Most gable roofs are simple, with a center peak and two sloping sides. Some architectural styles, however, place two gable roofs side by side. A Shingle style, popular in the late 1800s, has front-facing gables on either end of a basic gable peak. Some Craftsman designs from the early 1900s use side-by-side gables with one side projecting in front of the other. Some additions simply add another structure and roof beside a gable house. Whatever the style, building side-by-side gables is framing two roofs over two structures.
Things You'll Need
- Prefabricated roof trusses
- Tape measure
- Speed square
- Bracing boards and stakes
- 16d framing nails
- 2-by-4-inch braces
- Oriented strand board
- 8d galvanized nails
- Circular saw
- Roofing paper
- Construction stapler
- Shingle nails
Choose a side-by-side gable style and make sure the underlying walls are framed properly to support it. Provide some drainage slope if the two gable sides will intersect at a valley. Shingle styles solve this with a connecting slope between sides; other styles incorporate a flat roof with gables on each side. Determine the gable pitch; both sides can slope the same or have differing pitches, often done in Craftsman houses.
Use prefabricated trusses for both gables; these are installed on most houses today because they are stronger, cheaper and easier to use than individual rafters. Get the width or span and pitch or degree of slope for each gable segment and the length of each roof in inches; divide the length by 24 to determine the number of trusses needed for each roof. Find this information on a house plan or design.
Mark the walls on gable sides, using a ladder, a tape measure, a speed square and a pencil. Start at the back end of one gable. Measure 1 1/2-inches in on the wall cap and draw a line with the square across the cap board. Measure 23 1/2 inches in and make a second line to mark the outside of the second truss from the end. Use that line to mark 24-inch intervals the length of the roof.
Locate truss lines on both sides of the first roof, then duplicate that marking on the second roof segment. Have truss locations align if two gable sides will be connected at a valley. Mark similar truss locations for any connecting roof, like a gable slope between ends of a Shingle style or a flat roof. Install trusses on any connecting segment first, then add trusses on the side-by-side gables.
Erect the first truss on the first roof at the back end. Brace it with boards nailed to the truss and to stakes in the ground and set it plumb with a level. Fasten truss ends to wall caps with 16d framing nails and a hammer. Drive nails at an angle through the truss into the wall cap, two on one side of the truss, one on the other.
Add other trusses one at a time the length of the roof. Install 2-by-4-inch braces, starting with the third truss from the end, with boards laterally on the underside of top truss chords or with braces from the top of the back truss to the bottom of the third one. Follow this pattern on both gable sides. Frame the second gable the same way; nail truss rafter chords together if they join or nail both to wall caps.

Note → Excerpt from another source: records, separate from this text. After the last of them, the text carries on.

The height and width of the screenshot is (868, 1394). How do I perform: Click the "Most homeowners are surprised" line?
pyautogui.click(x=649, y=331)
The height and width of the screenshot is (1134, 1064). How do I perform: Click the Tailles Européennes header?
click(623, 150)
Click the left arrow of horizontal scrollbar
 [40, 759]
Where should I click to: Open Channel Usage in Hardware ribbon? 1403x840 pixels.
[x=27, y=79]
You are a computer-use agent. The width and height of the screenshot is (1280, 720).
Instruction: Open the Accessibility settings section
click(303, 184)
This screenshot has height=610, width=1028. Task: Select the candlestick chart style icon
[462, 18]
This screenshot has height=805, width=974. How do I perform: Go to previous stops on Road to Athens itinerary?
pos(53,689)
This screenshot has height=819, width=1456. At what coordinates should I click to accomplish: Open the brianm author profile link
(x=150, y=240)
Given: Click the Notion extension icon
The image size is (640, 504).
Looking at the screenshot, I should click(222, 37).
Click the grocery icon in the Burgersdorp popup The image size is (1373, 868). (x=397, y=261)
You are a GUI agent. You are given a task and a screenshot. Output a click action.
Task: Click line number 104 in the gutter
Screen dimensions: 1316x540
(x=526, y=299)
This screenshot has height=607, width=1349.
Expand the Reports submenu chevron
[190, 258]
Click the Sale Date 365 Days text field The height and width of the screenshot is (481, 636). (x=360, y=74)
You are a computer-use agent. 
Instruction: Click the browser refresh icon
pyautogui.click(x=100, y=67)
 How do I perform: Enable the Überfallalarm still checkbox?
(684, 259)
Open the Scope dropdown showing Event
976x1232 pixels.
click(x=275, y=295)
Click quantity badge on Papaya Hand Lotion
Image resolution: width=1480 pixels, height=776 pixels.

Deck the gables with oriented strand board, nailed to trusses with 8d galvanized nails. Lay panels horizontally and start a second row with a half-panel so the seams do not line up. Place full panels and trim overhangs on edges with a circular saw. Overlap panel edges where they meet, at roof peaks or valleys; put one panel to the end of the peak or valley and set an abutting panel against it so both edges are covered.
Install metal flashing on all edges and all peaks or valleys, fastened with shingle nails. Staple roofing paper on both gables with a construction stapler and install shingles. Use cap shingles or 12-inch shingle pieces to overlap the peaks. Bend shingles across valleys, where one roof line meets another, staggering the seams; put one shingle across the valley from the left, the next row overlapping from the right, for instance.